WHAT THE TASK ASKS: The answer must be one number: how many lines below contain the word "computer".

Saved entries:
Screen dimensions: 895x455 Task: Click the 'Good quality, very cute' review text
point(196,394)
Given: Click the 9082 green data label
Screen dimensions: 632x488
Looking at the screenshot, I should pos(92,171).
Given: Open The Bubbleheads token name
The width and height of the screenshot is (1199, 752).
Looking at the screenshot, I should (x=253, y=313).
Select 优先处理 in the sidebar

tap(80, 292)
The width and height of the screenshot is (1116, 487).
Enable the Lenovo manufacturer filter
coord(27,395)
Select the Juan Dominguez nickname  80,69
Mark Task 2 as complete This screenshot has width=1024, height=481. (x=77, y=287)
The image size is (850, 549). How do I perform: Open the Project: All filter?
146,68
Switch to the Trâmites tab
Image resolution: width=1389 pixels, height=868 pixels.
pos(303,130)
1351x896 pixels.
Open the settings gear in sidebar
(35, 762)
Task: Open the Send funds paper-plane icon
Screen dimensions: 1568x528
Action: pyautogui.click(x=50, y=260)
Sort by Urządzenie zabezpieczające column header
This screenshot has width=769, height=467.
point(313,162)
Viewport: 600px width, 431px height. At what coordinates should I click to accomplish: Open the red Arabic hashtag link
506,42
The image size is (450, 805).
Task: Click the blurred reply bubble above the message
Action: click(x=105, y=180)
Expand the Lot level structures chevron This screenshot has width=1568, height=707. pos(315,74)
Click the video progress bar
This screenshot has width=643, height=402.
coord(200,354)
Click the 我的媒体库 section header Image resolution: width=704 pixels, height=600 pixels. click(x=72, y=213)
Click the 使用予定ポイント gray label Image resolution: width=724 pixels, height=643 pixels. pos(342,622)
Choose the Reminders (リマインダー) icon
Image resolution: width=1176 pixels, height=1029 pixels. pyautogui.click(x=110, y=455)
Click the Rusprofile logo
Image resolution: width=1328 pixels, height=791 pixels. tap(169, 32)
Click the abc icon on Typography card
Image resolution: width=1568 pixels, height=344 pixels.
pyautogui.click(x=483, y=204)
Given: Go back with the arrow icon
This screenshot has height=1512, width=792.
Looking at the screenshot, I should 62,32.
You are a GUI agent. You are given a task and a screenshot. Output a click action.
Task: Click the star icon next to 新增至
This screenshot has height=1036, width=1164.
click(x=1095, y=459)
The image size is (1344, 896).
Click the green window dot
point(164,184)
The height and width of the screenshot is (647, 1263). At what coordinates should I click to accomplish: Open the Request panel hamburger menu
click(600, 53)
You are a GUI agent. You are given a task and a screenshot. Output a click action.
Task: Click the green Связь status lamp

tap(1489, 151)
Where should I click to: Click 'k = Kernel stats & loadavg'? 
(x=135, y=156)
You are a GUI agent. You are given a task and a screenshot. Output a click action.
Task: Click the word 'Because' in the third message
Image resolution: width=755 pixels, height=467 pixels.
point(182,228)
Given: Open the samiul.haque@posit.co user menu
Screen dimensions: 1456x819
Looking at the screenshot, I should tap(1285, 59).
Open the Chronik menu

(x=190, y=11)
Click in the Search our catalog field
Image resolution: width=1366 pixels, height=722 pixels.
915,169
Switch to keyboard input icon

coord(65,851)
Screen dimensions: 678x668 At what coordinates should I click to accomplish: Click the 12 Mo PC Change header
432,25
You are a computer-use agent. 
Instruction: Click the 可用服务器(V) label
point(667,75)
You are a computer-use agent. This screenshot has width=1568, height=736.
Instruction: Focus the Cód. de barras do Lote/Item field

YOUR RESPONSE: 2